I used your code to sync more than 300 audio tracks and it worked perfectly. Then I tried with 2 other tracks and offset computation is wrong: 0.88... , while comparing audio picks in kdenlive the delay is about 0.11.
Do you know what is the problem?

~0.88 looks like a correct offset to me: both bad.ogg and out.wav look perfectly synced in Audacity. What do you see in Audacity or other sound editor after adding bad.ogg and out.wav as tracks?

I'm sorry for the bad title.
The previuos and following audio files were extracted from two different video files with ffmpeg -i input -map 0:a output.

This is my timeline (25fps) with bad, good and synced audio (ogg)
The delay from bad and good, zooming, is 3 frames so ~0.12s, the computed offset is ~0.88s. The synced track is out of sync to good.

This is the timeline with wav files.
I tried extracting wav audio instead of ogg from video files and it works: the first track is bad.wav and now the offset from good is 22frames ~0.88s and the output track is in sync with good.

This is probably due to some bug in sox: for some reason it loses silence in the beginning after re-encoding shifted decompressed audio back to ogg/vorbis. Which sox version you're using?

Strangely I wasn't able to reproduce it even with .ogg extension as output. I have sox 14.4.2.

Anyway I recommend to always use .wav at least for good input and synced output, and then re-encode to whatever format you'd like, using something that was designed specifically for re-encoding, like ffmpeg (if you need re-encoding at all).

ok, thanks.
I'm using sox 14.4.2.
I'll use wav and then re-encode the audio.

Closing as hopefully it resolves the issue. Feel free to reopen if it doesn't.

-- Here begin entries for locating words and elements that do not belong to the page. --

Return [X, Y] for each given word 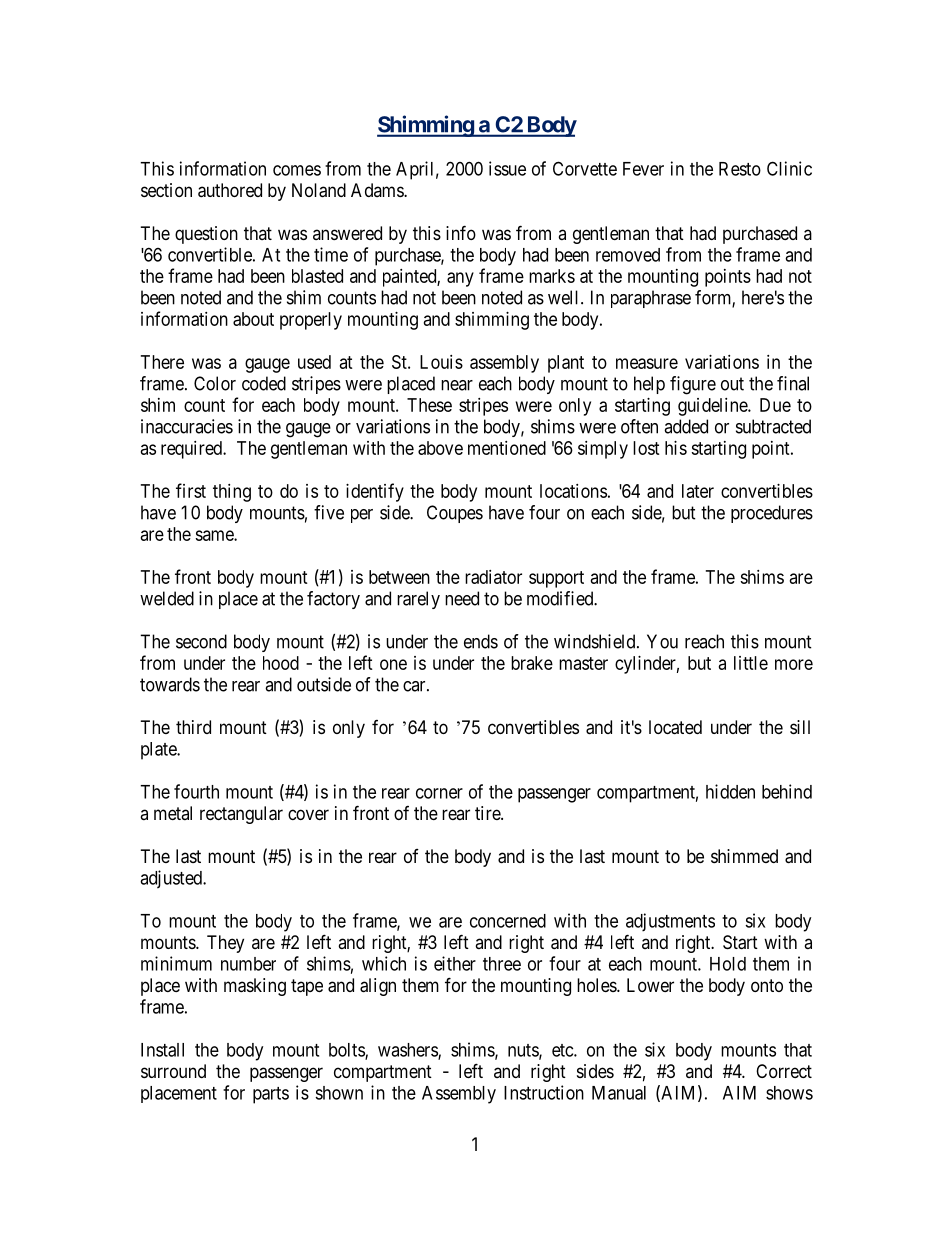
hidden [730, 791]
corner [439, 793]
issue [507, 168]
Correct [784, 1071]
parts [271, 1095]
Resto [740, 169]
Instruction [544, 1092]
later [698, 491]
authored [230, 190]
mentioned [507, 448]
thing [232, 493]
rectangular [241, 815]
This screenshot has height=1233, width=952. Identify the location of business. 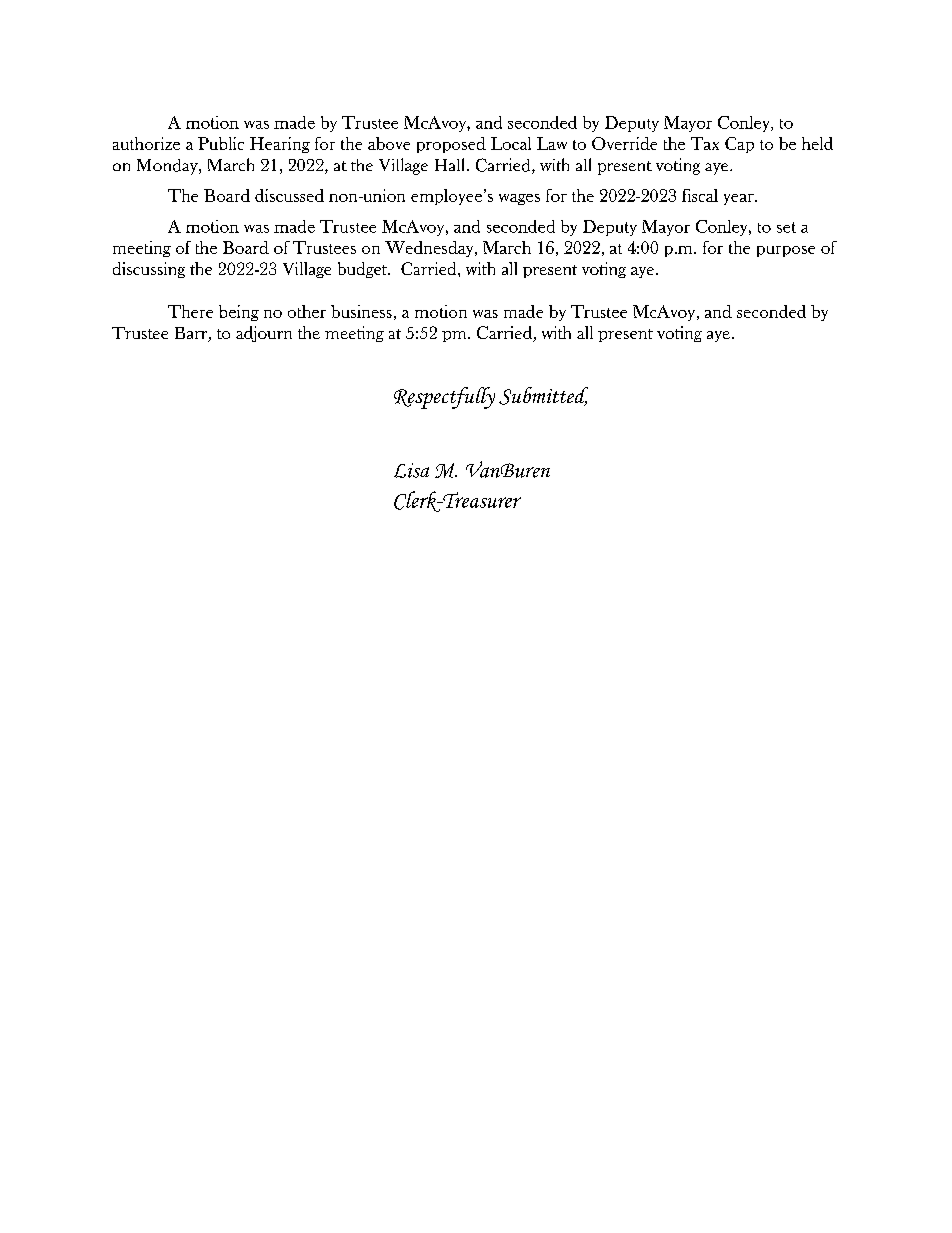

The problem was probably another: I noticed the extracted audio from the video with ffmpeg was itself out of sync. In video's metadata there is duration and also start_duration which was ~0.99 and so the offsett resulted ~0.888.
I fixed extracting the audio, getting start_duration with ffprobe and using sox pad to add silence, so the audio was in sync with the video. Then I used your code and the offset was ~0.12, which is what I was seeing in kdenlive.